## Task
Nothing other than the lines from the one containing "情報 (1439, 846)" through the close of the entries below should be printed, each exactly.

====

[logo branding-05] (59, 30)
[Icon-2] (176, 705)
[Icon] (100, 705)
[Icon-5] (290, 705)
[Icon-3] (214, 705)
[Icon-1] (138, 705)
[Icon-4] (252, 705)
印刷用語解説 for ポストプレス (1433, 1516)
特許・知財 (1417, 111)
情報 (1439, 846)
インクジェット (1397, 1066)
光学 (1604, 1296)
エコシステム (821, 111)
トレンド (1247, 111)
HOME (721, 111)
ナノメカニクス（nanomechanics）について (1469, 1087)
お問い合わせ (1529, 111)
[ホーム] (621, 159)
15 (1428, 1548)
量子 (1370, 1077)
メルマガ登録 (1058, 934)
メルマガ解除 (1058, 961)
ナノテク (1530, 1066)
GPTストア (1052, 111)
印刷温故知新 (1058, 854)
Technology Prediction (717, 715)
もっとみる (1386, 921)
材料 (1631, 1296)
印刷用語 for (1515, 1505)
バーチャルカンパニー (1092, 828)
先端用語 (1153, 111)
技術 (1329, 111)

====

## Answer space
情報 (1439, 846)
インクジェット (1397, 1066)
光学 (1604, 1296)
エコシステム (821, 111)
トレンド (1247, 111)
HOME (721, 111)
ナノメカニクス（nanomechanics）について (1469, 1087)
お問い合わせ (1529, 111)
[ホーム] (621, 159)
15 (1428, 1548)
量子 (1370, 1077)
メルマガ登録 (1058, 934)
メルマガ解除 (1058, 961)
ナノテク (1530, 1066)
GPTストア (1052, 111)
印刷温故知新 (1058, 854)
Technology Prediction (717, 715)
もっとみる (1386, 921)
材料 (1631, 1296)
印刷用語 for (1515, 1505)
バーチャルカンパニー (1092, 828)
先端用語 (1153, 111)
技術 (1329, 111)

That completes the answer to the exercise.